My vision went cloudy and then cleared, and my hand whipped the the tingling spot on my neck. My brain felt like jelly, like unyielding waves on the sea, but my body felt alert, normal. The converging sensations alone nearly made me sick. "You fucking drugged me??"

"Oh, don't worry. The pain will still be there. It'll just help you be more... receptive."

My skin felt hot all over again, and I clawed at the clothes glued to my skin. "To WHAT?" 

I felt it then. My ribs shifted downwards. I felt my limbs crackle beneath my skin, I felt my bones brace in place, and I knew what was coming next. I was shifting, and even worse than before, I had no control over stopping it. Panic rose in my throat, my heart hammered, and somehow, the process just sped up. I felt my mind crack into two and my body splintered at each individual vertebrae. 

I think I was screaming. Whatever she'd injected me with had kept me awake- aware- longer than I had been before. I felt hair sprout from my skin and my body crushed in on itself as I morphed, as my body changed, as the other part of myself finally took over. 

My mind failed me. 

I became something else.

||||||||||

"Took you long enough."

Saren's voice was shrill in my ears when I finally woke. The world was all sideways. My eyes opened and snow fell over my lashes gently.

My skin still tingled, an unwelcome burning, and I grit my teeth as I forced myself upright again.
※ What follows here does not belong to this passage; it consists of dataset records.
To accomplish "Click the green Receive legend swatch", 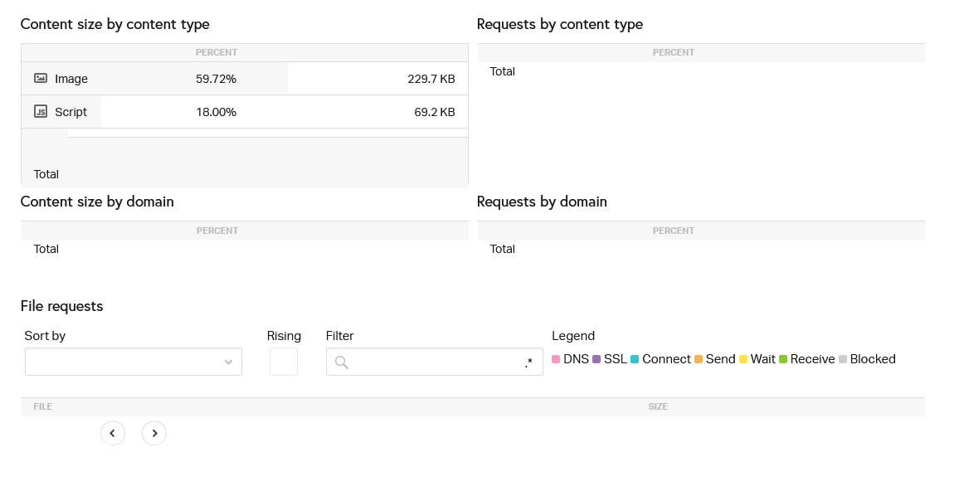I will [783, 359].
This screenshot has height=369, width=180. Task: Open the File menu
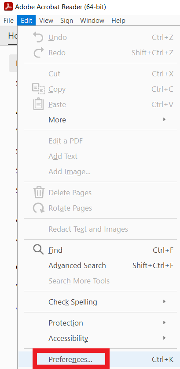tap(8, 21)
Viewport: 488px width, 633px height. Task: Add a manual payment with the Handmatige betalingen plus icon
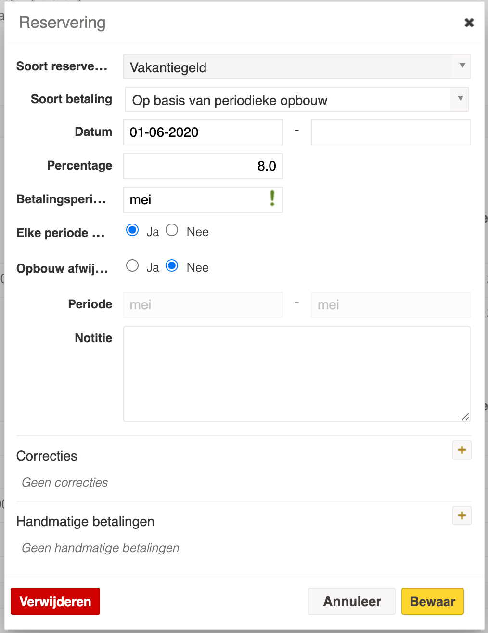pyautogui.click(x=462, y=515)
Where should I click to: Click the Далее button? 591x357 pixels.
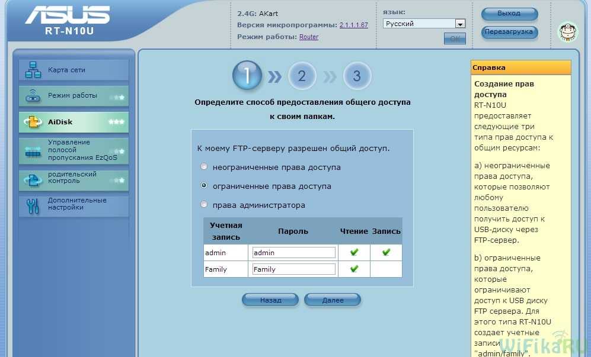[x=333, y=300]
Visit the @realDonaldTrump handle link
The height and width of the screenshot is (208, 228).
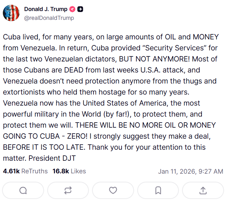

The hut was gone. I'd shifted and had ended up in some other lonely portion of the woods. Saren must have shifted and followed me because she stood just behind me in mortal form and tossed the suit I'd been wearing at my back. 

I don't remember taking it off. 

"That was pretty good for the first day. You shifted four times."

My body ached like I'd thrown myself off a cliff a couple thousand times. My bones had likely broken in every place a hundred times over, and I had no doubt I'd shifted that much. But, I had no memory of it. No recollection of the time in between. "Why are you doing this?" I whined, but she walked out in front of me and crouched in front of my naked body.

"You did it all on your own." Her eyes were indifferent, but she looked at me for any sign that my bones might still be out of place. "This will make you stronger," she told me. There wasn't an ounce of empathy in her voice, but I believed that that's what she thought she was doing.

She thought she was helping me. Making me stronger, better, all at Ceth's convenience. 

Resentment, pure red hot hated, burned in my gut. But, not at her, not at Moira, not at Jackaby or anyone in this court. 

I hated Ceth- for what he'd done to me, for what he'd done to my family, for what he'd done to our home- our life. But, mostly, I hated that it wasn't the thought of getting my family back that would get me through this.

I held onto the feeling with all my might as Saren started walking through the snow back toward the castle. I knew that feeling, that hatred, that was slowly becoming a pit inside me, might be the only thing getting me through the next few months.